***** TESTO IN ESAME

"Game of Thrones", la sfida tra Clinton e Bush

Redazione
Una rassegna delle copertine dei principali magazine internazionali. Time, Wired, Economist, Spectator, New Scientist, Politico, New Yorker

    Nella gran copertina di Time questa settimana Bill Clinton e George W. Bush ammiccano insieme, il titolo è “Game of Thrones”, è ovvio che si pensa a successioni dinastiche, magari meno sanguinose di quelle della serie televisiva di Hbo, perché i due ex presidenti sono amici, tifano per i rispettivi eredi e hanno entrambi grandi progetti per il 2016. Tutti pensano a chi sarà il prossimo a conquistare il trono di spade, nel frattempo i due si fanno intervistare e scherzano insieme sulle malevolenze dei giornali e sui quadri di George W., e c’è chi a vederli così quasi si sente svenire.

     

     

     


    Non bisognerebbe parlare di Donald Trump, prototipo dell’urlatore populista che spadroneggia nei sondaggi per le primarie repubblicane mentre tutti aspettano che la sua bolla si sgonfi. Ma come si fa? Ne combina una al giorno e sui giornali americani c’è solo la sua faccia, e capisci che qualcosa non va quando perfino l’aristocratico New Yorker gli dedica una copertina, in cui come un bambino grassoccio si tuffa a bomba dalla piscina mentre gli altri candidati repubblicani si allontanano per evitare gli schizzi.

     

     

     


    Il jihad si espande in America, e la sua capitale è il Tennessee. Il magazine di Politico, nella sua copertina online, racconta la storia della famiglia Bledsoe, che stava vivendo la “versione afroamericana e cristiano battista del sogno americano”, con una bella casa e due figli al college, una famiglia unita e una comunità amichevole, fino a che uno dei due figli, Carlos, si trasforma all’improvviso nel jihadista Abulhakim Mujahid Mohammed. La sua storia è simile a quella di Mohammad Youssef Abdulazeez, il terrorista dell’attacco a Chattanooga (Tennessee) della settimana scorsa, e ci parla dei tanti luoghi d’America (il Minnesota, per esempio), dove il jihad deforma il sogno americano.

     

     


    Nella copertina dell’Economist di questa settimana, la Silicon Valley è rappresentata come un’unica mente, un cervello per essere precisi, un superorganismo che si muove all’unisono ed è capace di ottenere risultati straordinari. Il magazine inglese racconta che, al contrario della fine degli anni Novanta, oggi non c’è da temere una bolla finanziaria come quella della New Economy. Il problema è la bolla intellettuale: nessuna comunità è mai stata tanto capace di cambiare il mondo e al tempo stesso tanto chiusa e priva di input esterni come la Silicon Valley, il rischio è che i principi del tech perdano di vista la realtà.

**********

Rispondi per favore a queste domande sulla rassegna delle copertine.
(a) Qual è il titolo della copertina di Time?
(b) Quale stato la rassegna delle copertine indica come capitale del jihad in America?
(c) Come viene rappresentata la Silicon Valley nella copertina dell'Economist?

***** MATERIALE FORNITO

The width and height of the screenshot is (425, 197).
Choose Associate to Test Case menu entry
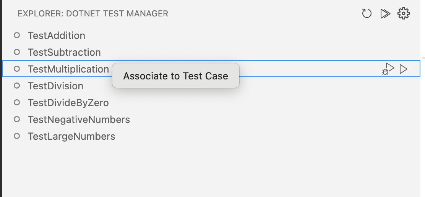pyautogui.click(x=176, y=76)
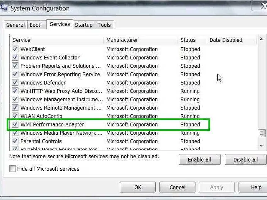Open the Boot tab
The image size is (267, 200).
click(35, 25)
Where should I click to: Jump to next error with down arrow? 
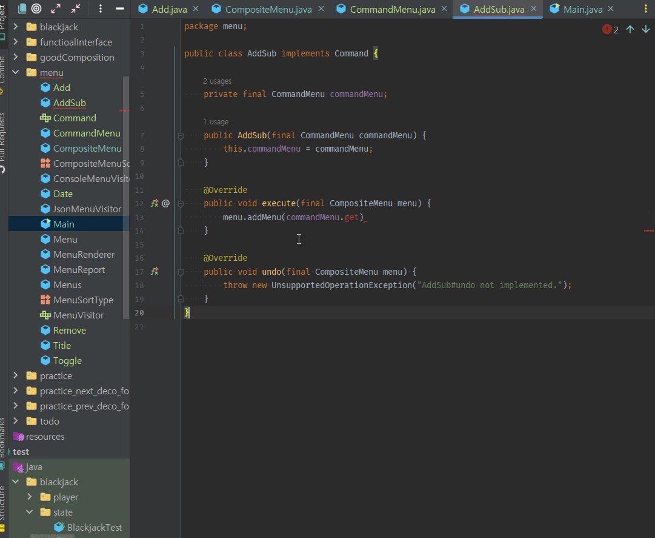point(645,29)
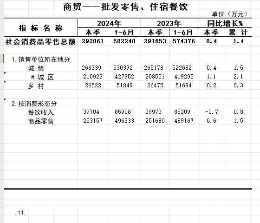Click the 社会消费品零售总额 row label
Image resolution: width=260 pixels, height=223 pixels.
point(40,41)
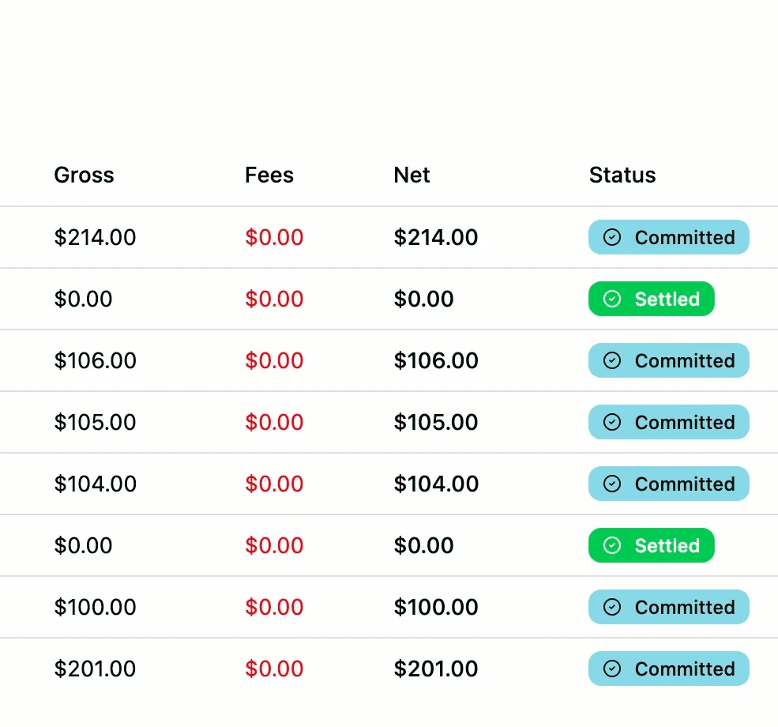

**********

● PROBLEMA RISOLTO:
(a) "Game of Thrones".
(b) Il Tennessee.
(c) Come un'unica mente, un cervello, un superorganismo che si muove all'unisono ed è capace di ottenere risultati straordinari.